[Screenshot grounding data]

+---+

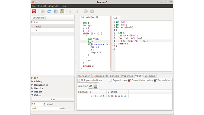This screenshot has height=115, width=204.
Task: Expand the Slicing panel
Action: pyautogui.click(x=33, y=82)
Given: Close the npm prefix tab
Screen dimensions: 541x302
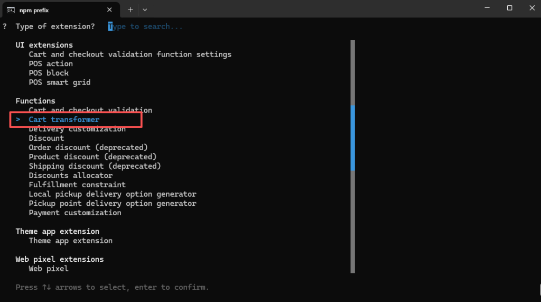Looking at the screenshot, I should (109, 10).
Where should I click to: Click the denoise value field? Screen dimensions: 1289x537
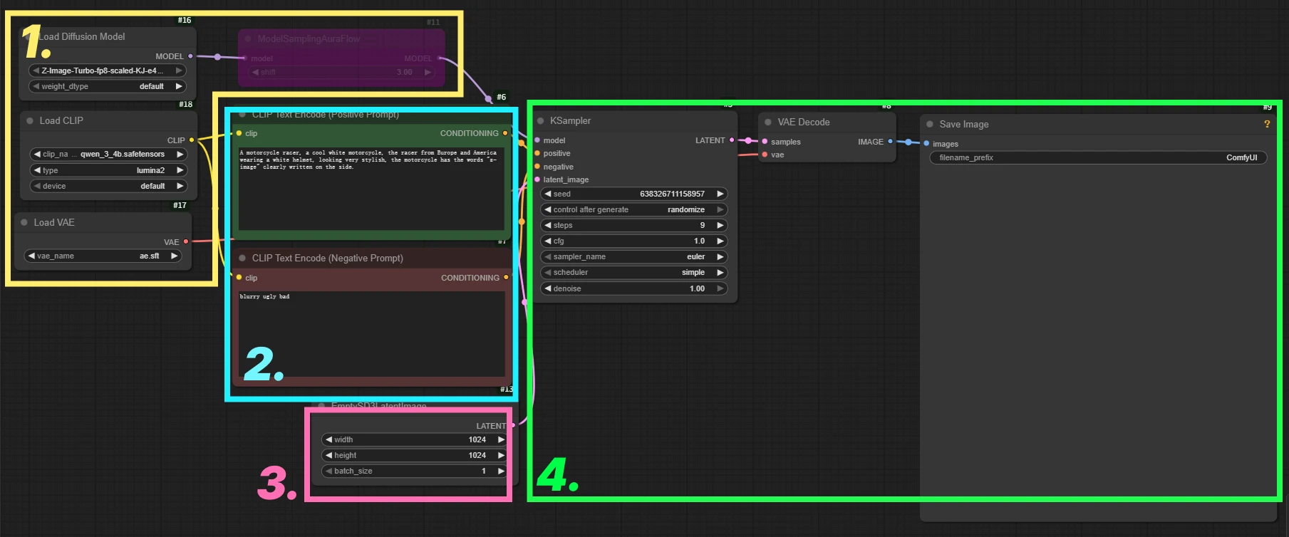(x=634, y=289)
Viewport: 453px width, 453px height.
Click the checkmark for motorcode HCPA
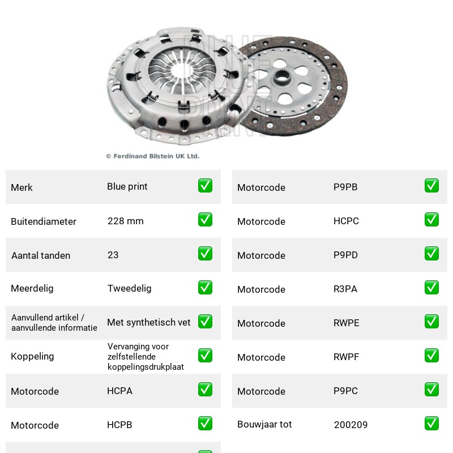tap(205, 390)
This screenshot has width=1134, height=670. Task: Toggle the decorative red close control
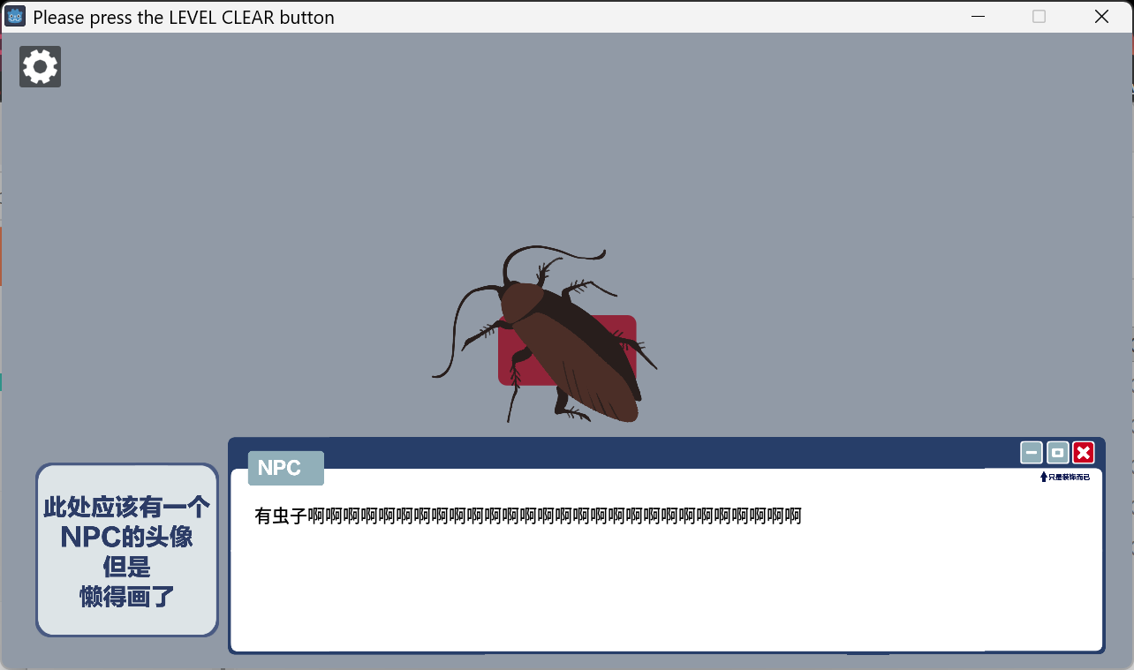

+---+

*ACTIVITY*. After locating the line containing "Click the checkmark for motorcode HCPA" in the entries above, repeat only it and each later line through the end, exactly, without any pictures.

*YOUR SOLUTION*.
Click the checkmark for motorcode HCPA
tap(205, 390)
This screenshot has width=1134, height=670. Task: Toggle the decorative red close control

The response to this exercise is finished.